The FAA is committed to continually advancing aviation safety and looks forward to working with the Committee to implement improvements identified in its report. We are already undertaking important initiatives based on what we have learned from our own internal reviews as well as independent reviews of the Lion Air and Ethiopian Airlines accidents. These initiatives are focused on advancing overall aviation safety by improving our organization, processes, and culture.  Last month, the FAA published a notice of proposed rulemaking (NPRM) for an airworthiness directive (AD) that will mandate a number of design changes to the Boeing 737 MAX before it returns to passenger service. The FAA continues to follow a thorough process, not a prescribed timeline, for returning the aircraft to service.

Federal Aviation Administration statement

Transportation Secretary Elaine Chao says she ordered a review of the certification process when the accidents happened and says safety remains her top priority.

“We are surprised this report came only from the Democrats on the hill and not from the Republicans,” Chao said. “But nevertheless we view every report with seriousness.”

The report also describes a “culture of concealment” at Boeing, and alleges the company withheld crucial information from the FAA and its customers.

Boeing cooperated fully and extensively with the Committee’s inquiry since it began in early 2019. We have been hard at work strengthening our safety culture and rebuilding trust with our customers, regulators, and the flying public. The passengers and crew on board Lion Air Flight 610 and Ethiopian Airlines Flight 302, as well as their loved ones, continue to be in our thoughts and prayers.

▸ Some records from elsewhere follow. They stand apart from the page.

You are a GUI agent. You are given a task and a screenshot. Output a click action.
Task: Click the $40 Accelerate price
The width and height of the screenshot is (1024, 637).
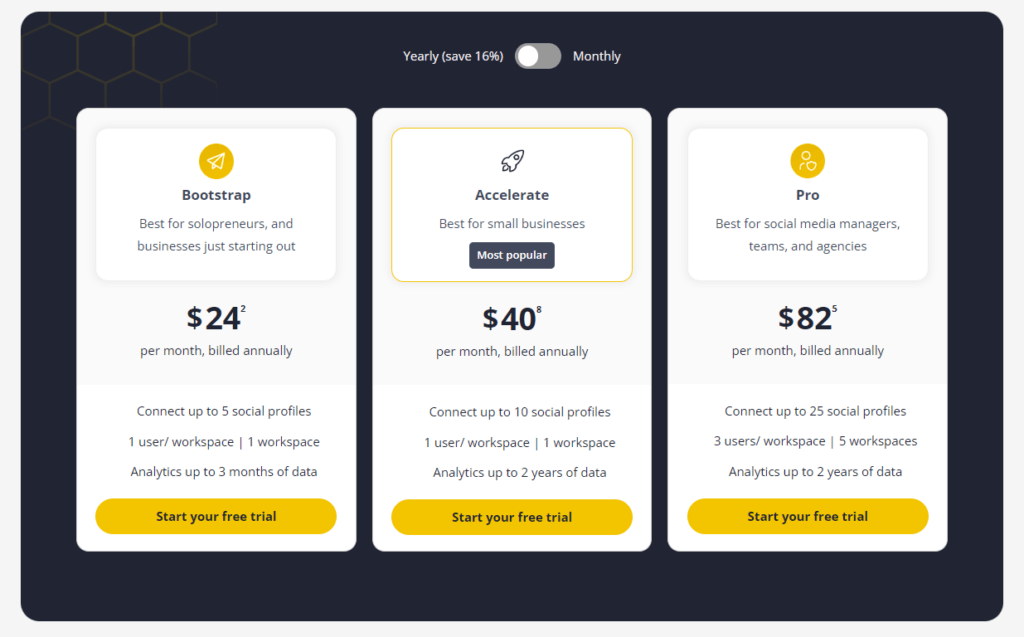click(x=512, y=319)
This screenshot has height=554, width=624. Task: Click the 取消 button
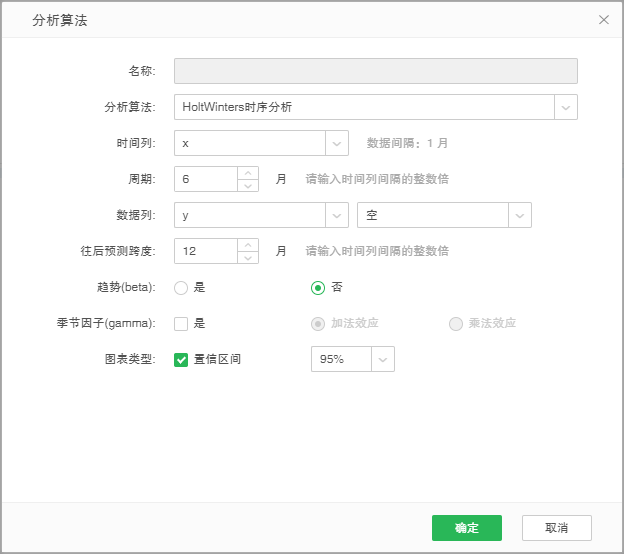[x=556, y=528]
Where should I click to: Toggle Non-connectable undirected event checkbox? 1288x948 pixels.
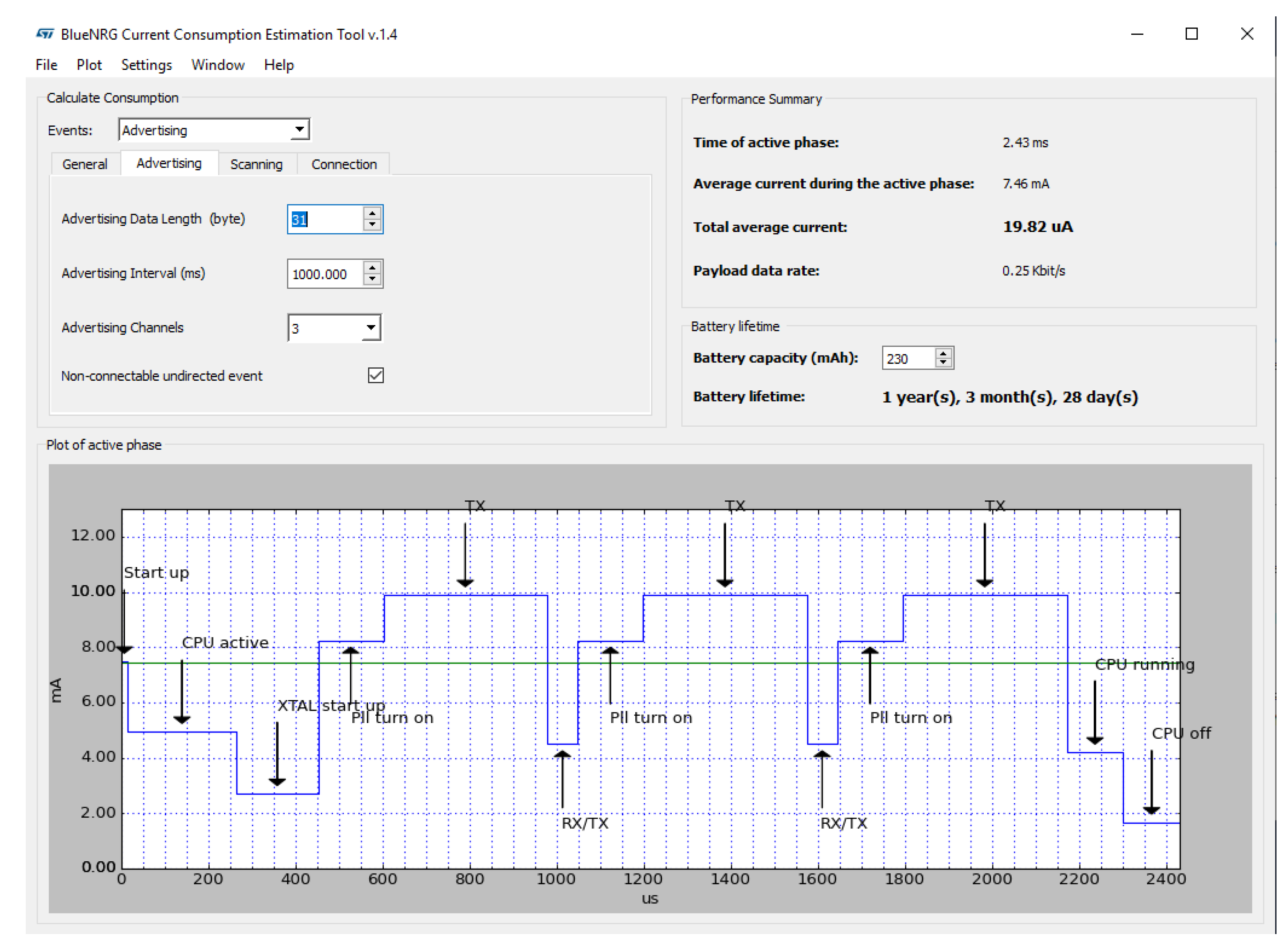(x=376, y=375)
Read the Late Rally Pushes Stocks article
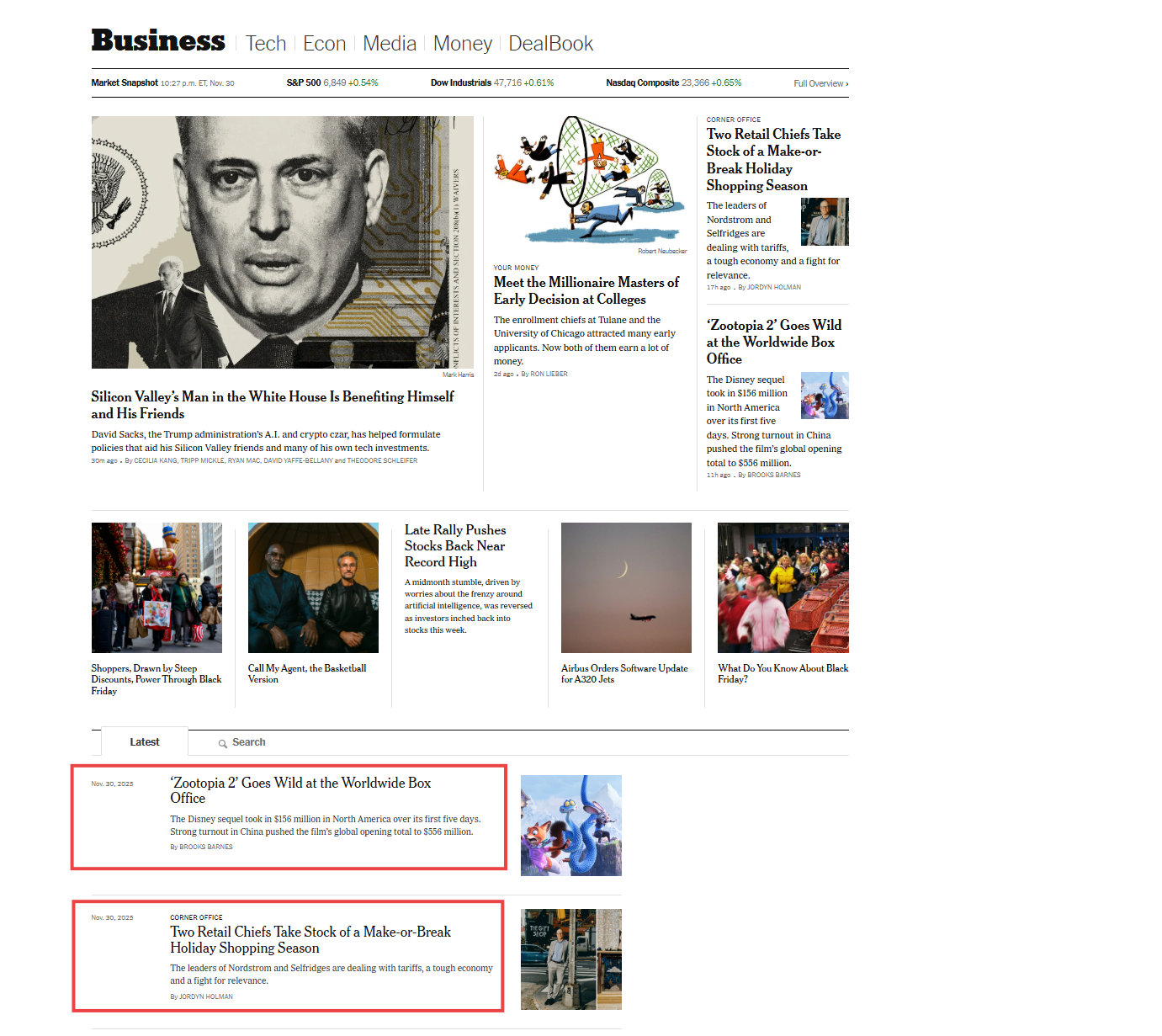The width and height of the screenshot is (1162, 1036). pyautogui.click(x=454, y=545)
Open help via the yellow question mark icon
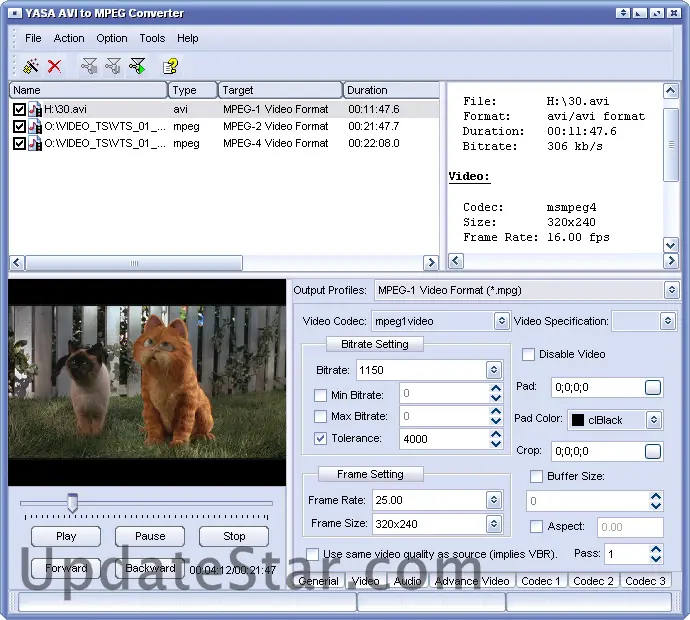The height and width of the screenshot is (620, 690). (x=170, y=66)
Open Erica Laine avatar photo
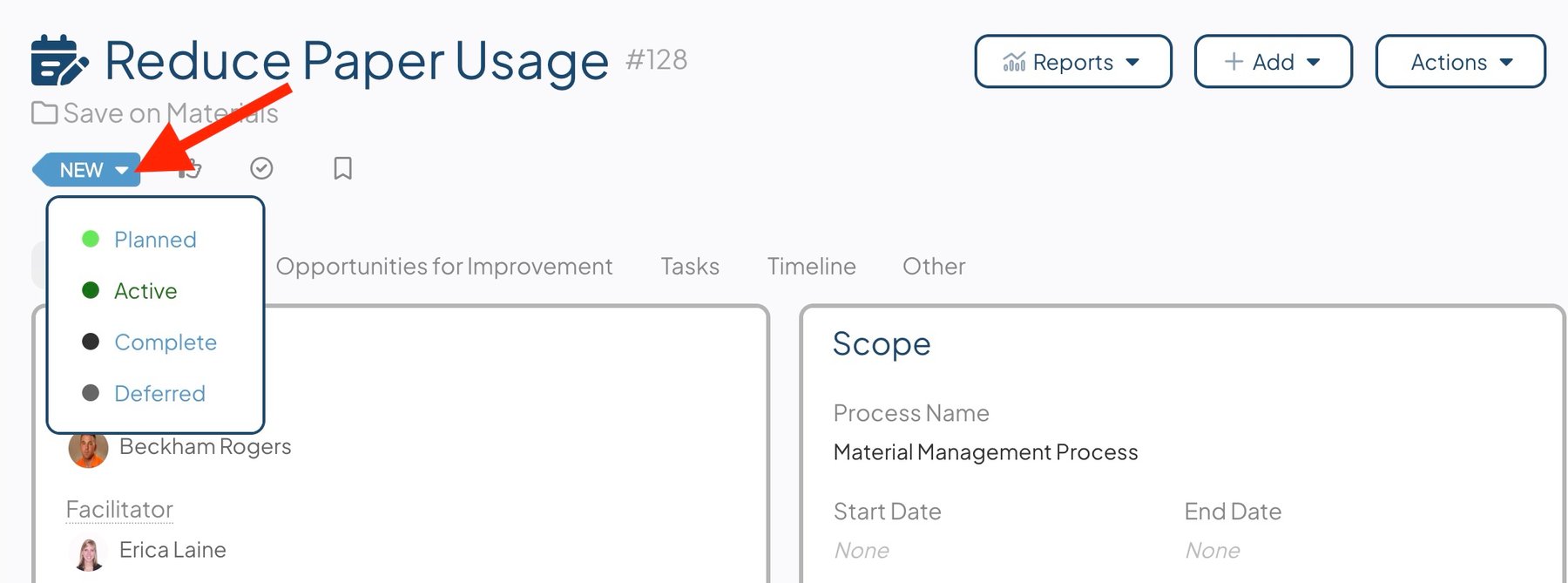 click(88, 552)
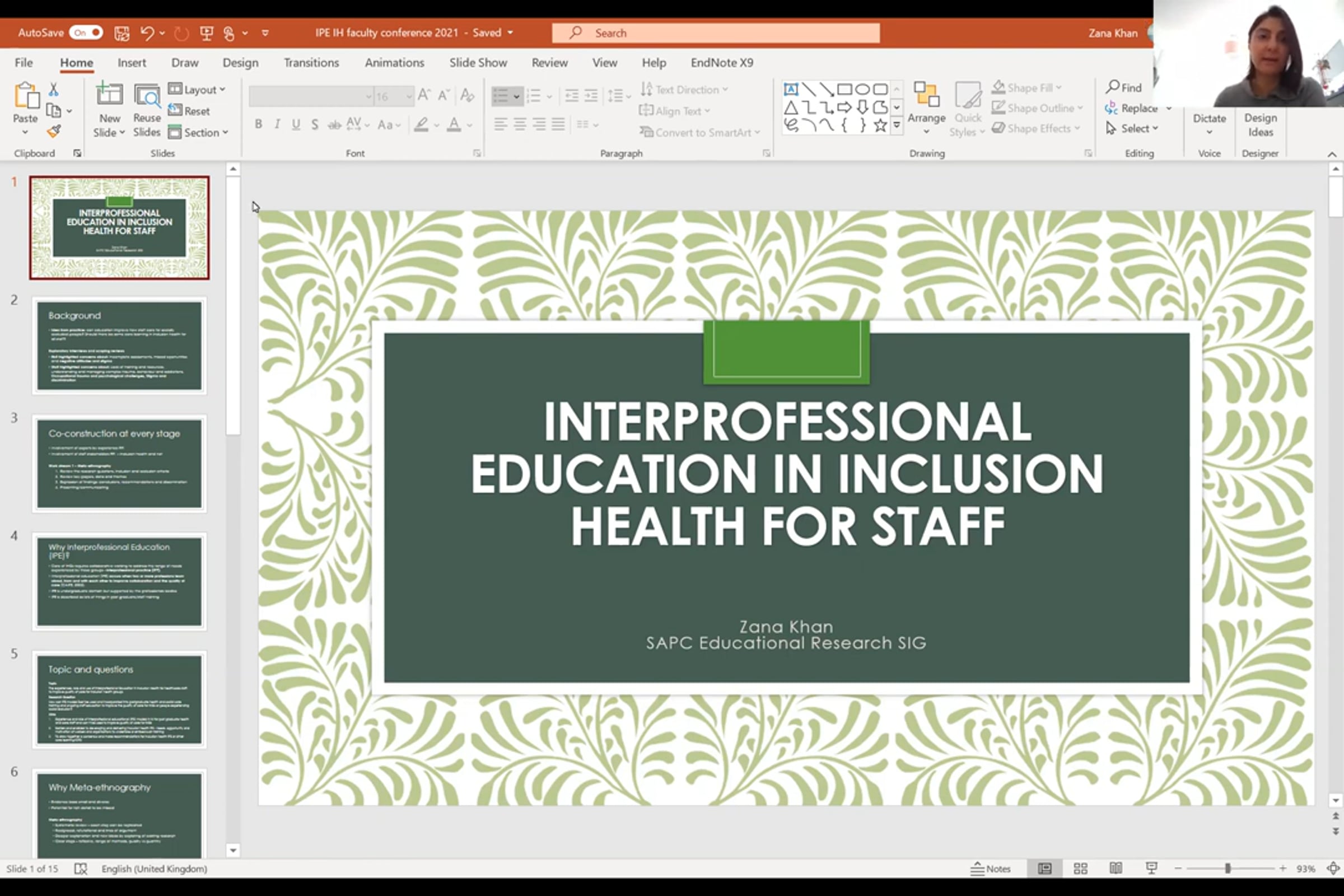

Multiple committees, experts, and governmental authorities have examined issues related to the MAX, and we have incorporated many of their recommendations, as well as the results of our own internal reviews, into the 737 MAX and the overall airplane design process. The revised design of the MAX has received intensive internal and regulatory review, including more than 375,000 engineering and test hours and 1,300 test flights. Once the FAA and other regulators have determined the MAX can safely return to service, it will be one of the most thoroughly scrutinized aircraft in history, and we have full confidence in its safety. We have also taken steps to bolster safety across our company, consulting outside experts and learning from best practices in other industries. We have set up a new safety organization to enhance and standardize safety practices, restructured our engineering organization to give engineers a stronger voice and a more direct line to share concerns with top management, created a permanent Aerospace Safety Committee of our Board of Directors as well as expanded the role of the Safety Promotion Center.

We have learned many hard lessons as a company from the accidents of Lion Air Flight 610 and Ethiopian Airlines Flight 302, and from the mistakes we have made.  As this report recognizes, we have made fundamental changes to our company as a result, and continue to look for ways to improve. Change is always hard and requires daily commitment, but we as a company are dedicated to doing the work.